■ Excerpted text ■

## begin

As we were taking a break in an open area close to Timber Gap, a mule deer came out of the trees way above and trotted down the slope right toward us. It obviously saw us but kept walking as we watched. It got close but finally passed behind us to go down the trail we had came up. Just after that we met a flannelled day hiker coming back down from the pass. We talked about the snow on the pass and he said we should be ok and that we were more prepared than him. I don’t know about more prepared but we were carrying 5 days of stuff. He had talked to someone a few minutes earlier that had said the saw a bear further up. Seeing a bear was on Jason’s to-do list but the rest of us weren’t going to go out of our way to find one.
We reached the summit of the aptly named Timber Gap at 9,500 ft. It was interesting to be standing on snow in the 70 degree F weather. We tried to find the trail up ahead since it had disappeared a while back and we got a good view of the valley on the other side, where we’d be hiking the next few days. It was an impressive sight. We took a long break and cooked lunch up there. A herd of some ten deer went by quietly as we ate. A couple day hikers came up from the Mineral King direction and said they weren’t going past Timber Gap, but trying to get to the top of the nearest peak, and they headed west.
We were still unsure of where the trail was but after heading out on the snow we found our first guess was correct. This snow wasn’t your average snow, probably because it had been there a long time and compressed, it was hard so you didn’t sink in at all. It was actually pretty dangerous on a slope because you could lose your footing and just slide down it. There were also huge tree wells, several feet deep. After we descended a little, the snow was easier and I started ski-surfing down as much as we could. It was really fun in the longer sections! I guess it was technically a standing glissade. We didn’t really have sight of the trail half the time and we just made our way down through the trees. Finally we traced it as we emerged from the trees and we were treated with more great views west to Alta Peak, Sugarbowl Dome, and Little Blue Dome. Timber Gap Creek, which we were shadowing, had also emerged from its snow tunnel and went into a deep slot in the rock. It seemed that there were waterfalls tumbling down the mountain all around us. The Greater Western Divide and its big peaks would be to the right of these long shots and the High Sierra Trail is over there on the other side somewhere.

## end

■ Objective 1 ■
Name every named place or geographic feature that the hiking account mentions, in order of first appearance.

■ Records for the task ■

## begin

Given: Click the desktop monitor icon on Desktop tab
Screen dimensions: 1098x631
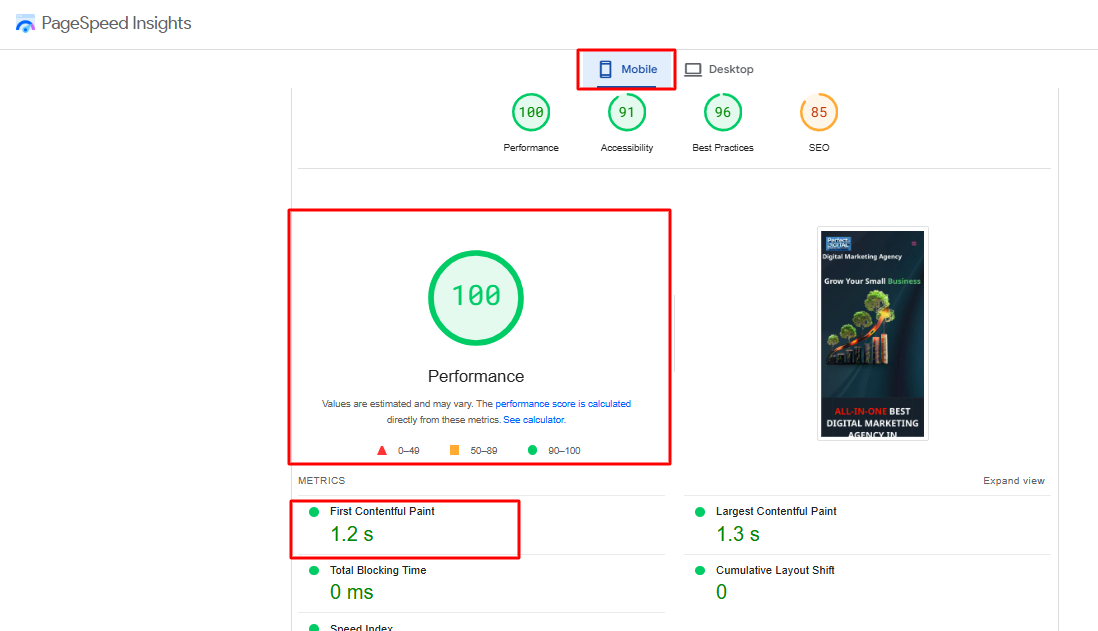Looking at the screenshot, I should (x=693, y=69).
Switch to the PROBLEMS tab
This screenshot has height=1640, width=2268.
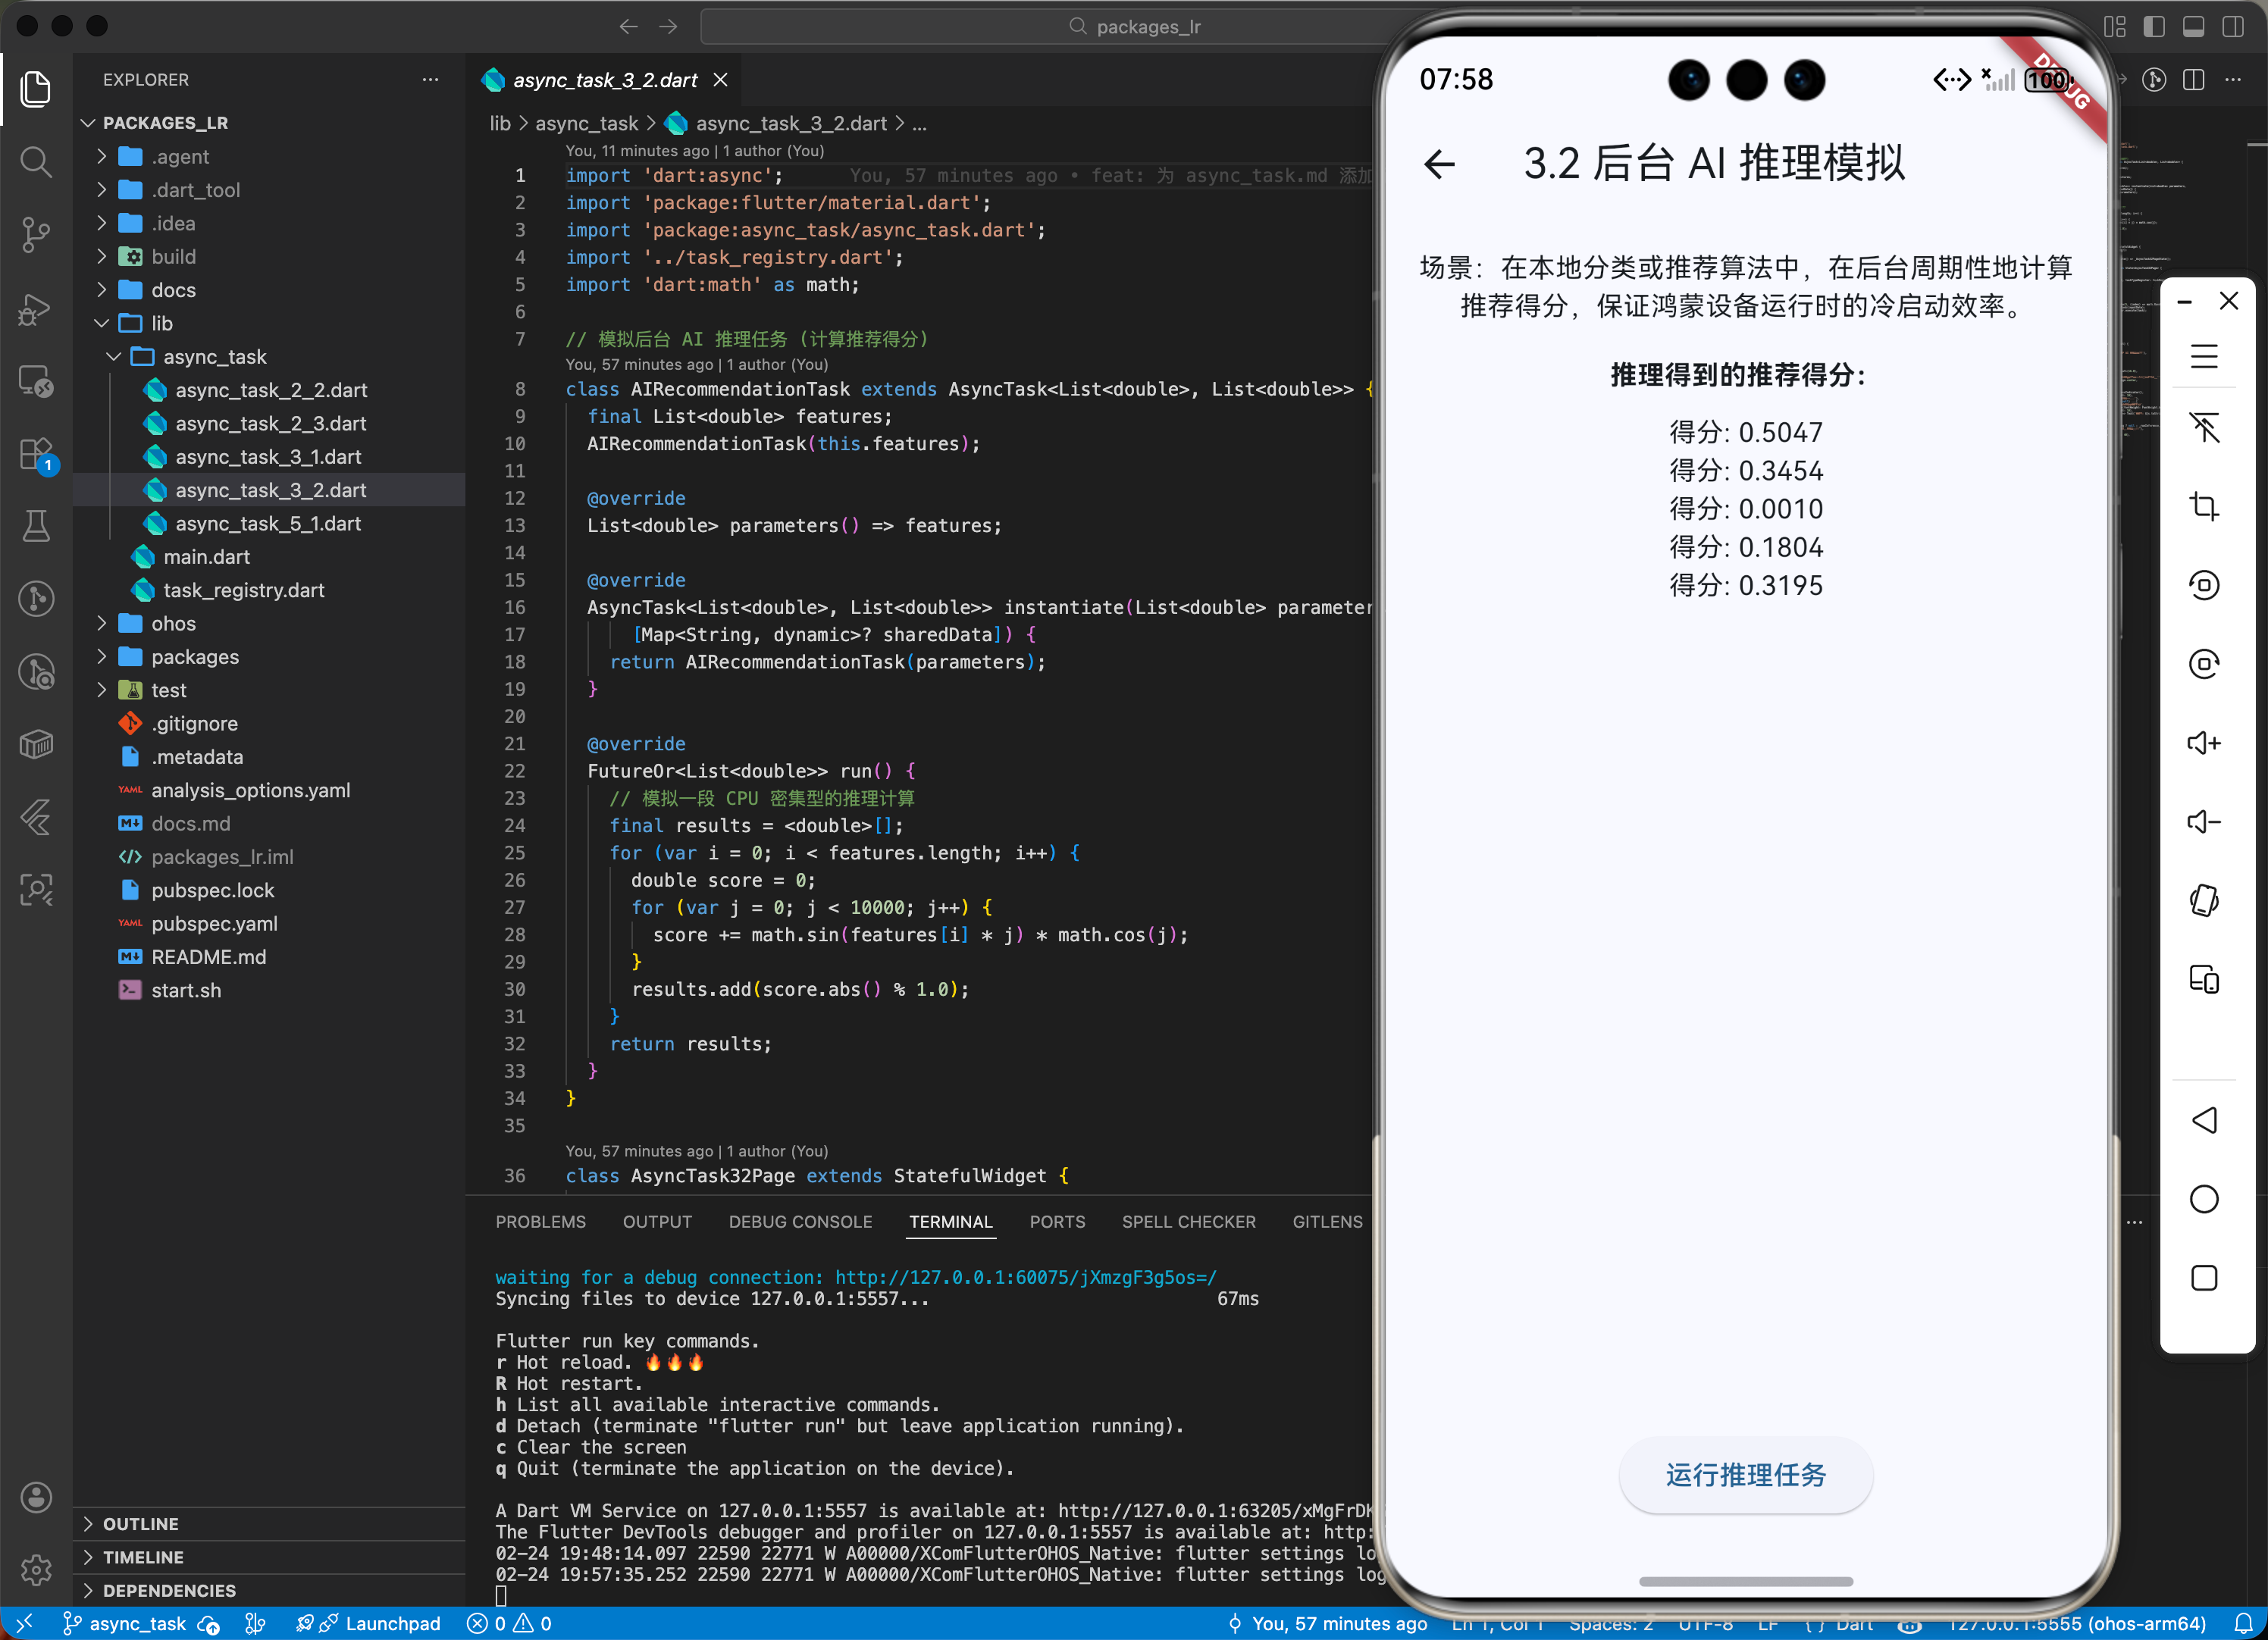pyautogui.click(x=540, y=1221)
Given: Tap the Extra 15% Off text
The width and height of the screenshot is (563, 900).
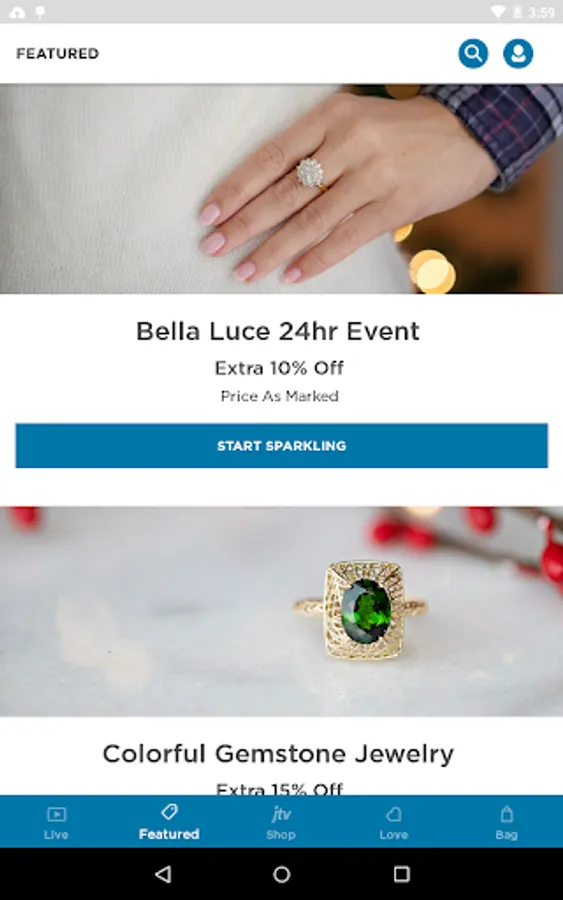Looking at the screenshot, I should click(279, 789).
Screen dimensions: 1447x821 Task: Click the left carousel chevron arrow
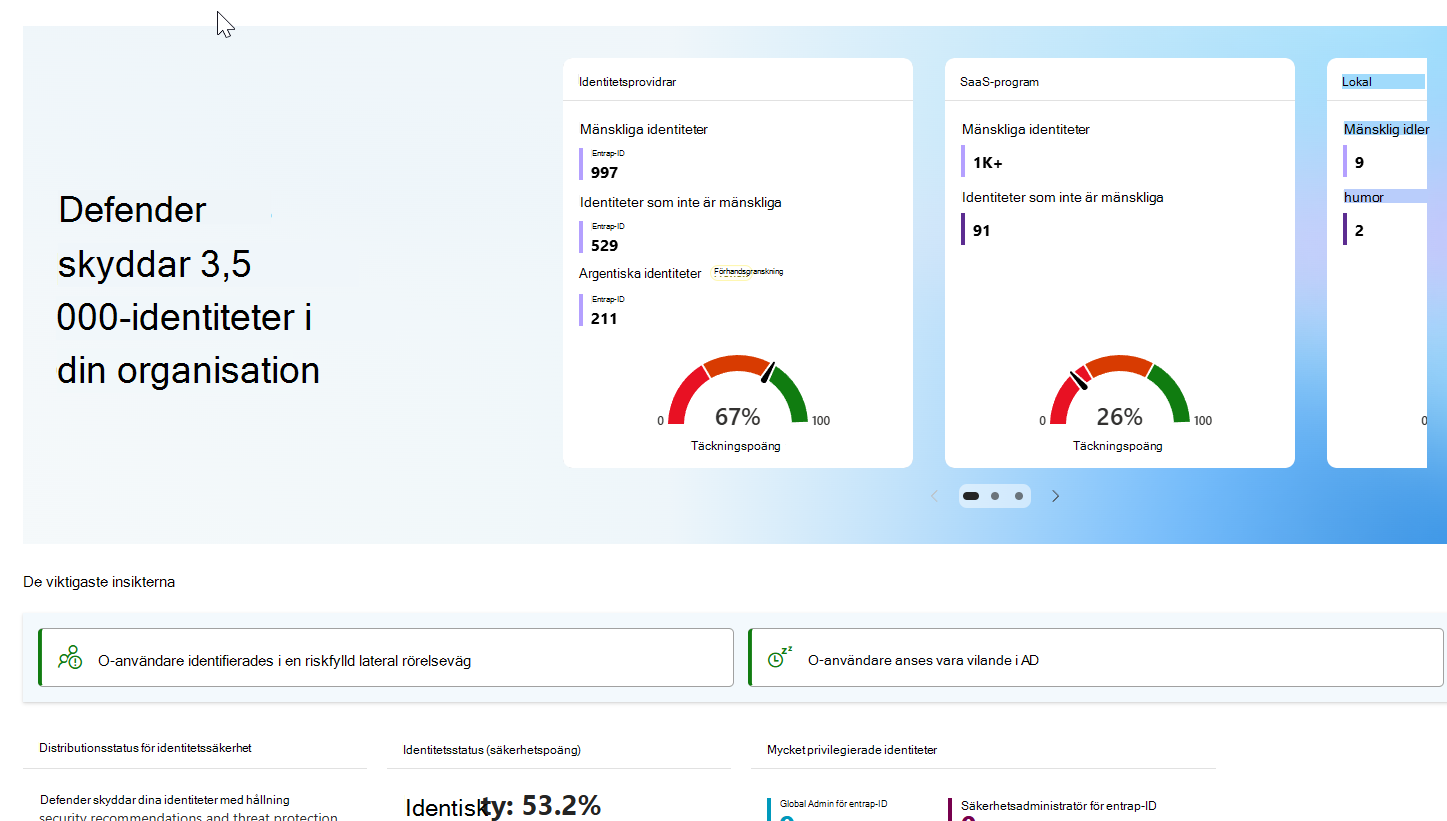tap(934, 495)
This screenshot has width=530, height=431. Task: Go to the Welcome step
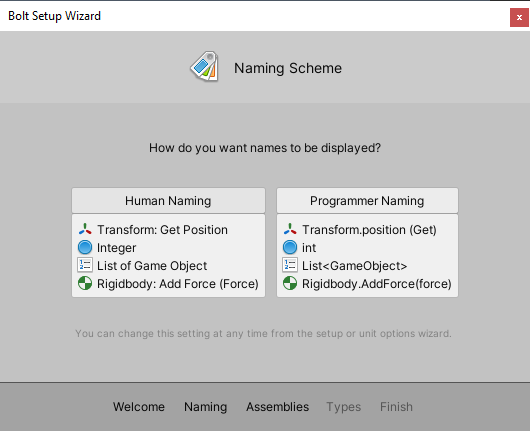pos(139,407)
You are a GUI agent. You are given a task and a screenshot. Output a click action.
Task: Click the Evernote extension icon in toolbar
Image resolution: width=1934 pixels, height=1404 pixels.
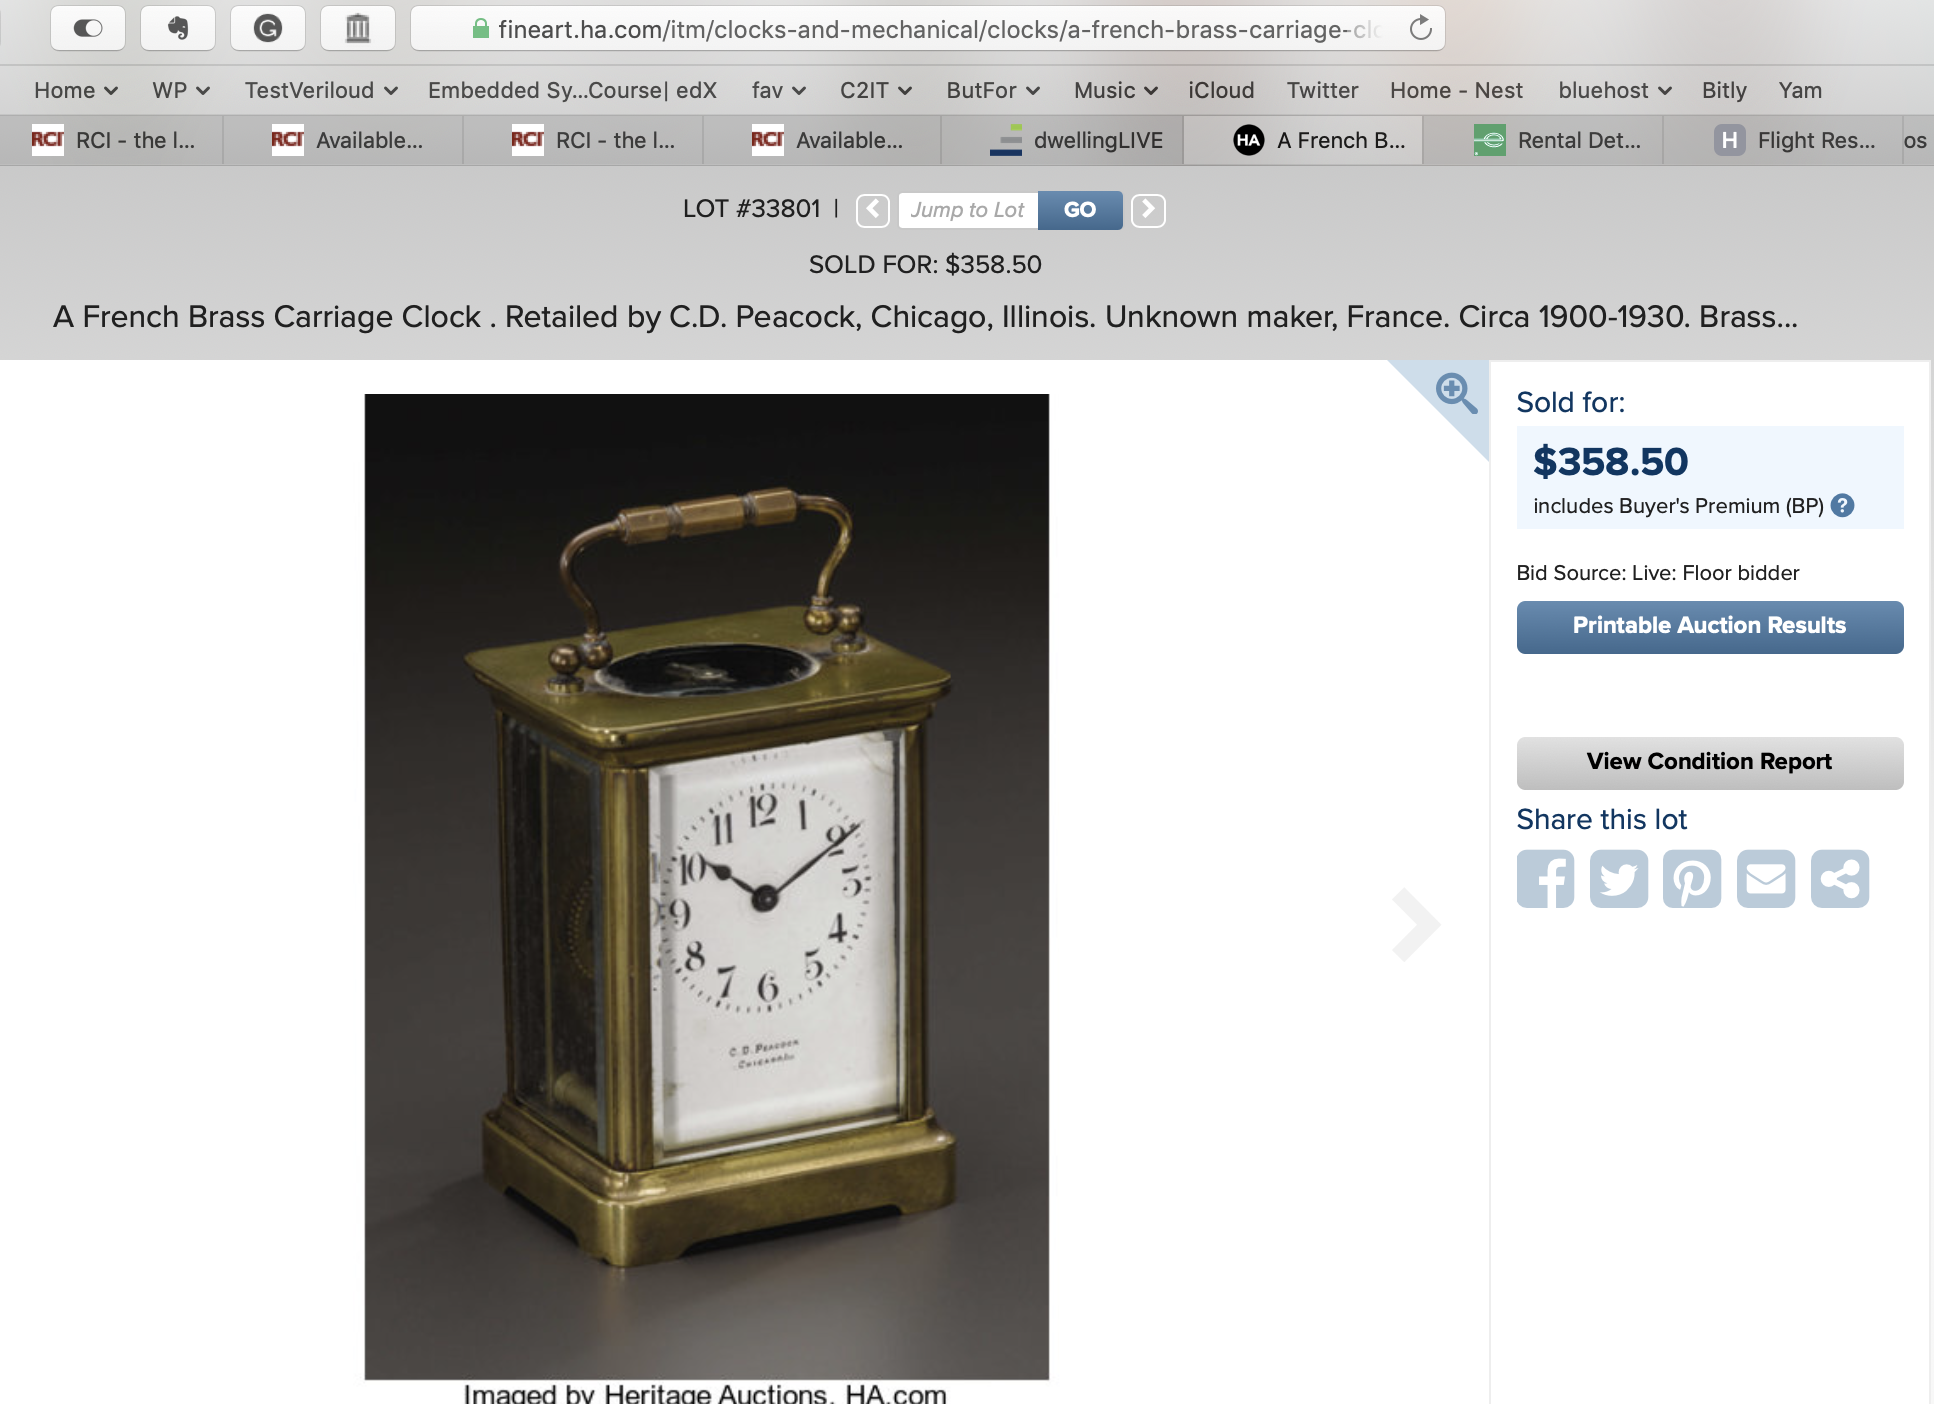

## end

■ Objective 2 ■
Locate each line of the records that contains the word "height" and copy those lines.

■ Exercise answer 1 ■
Timber Gap
Mineral King
Alta Peak
Sugarbowl Dome
Little Blue Dome
Timber Gap Creek
Greater Western Divide
High Sierra Trail

■ Exercise answer 2 ■
This screenshot has height=1640, width=2268.
The width and height of the screenshot is (563, 900).
This screenshot has width=530, height=431. Task: Go to the Welcome step
Image resolution: width=1934 pixels, height=1404 pixels.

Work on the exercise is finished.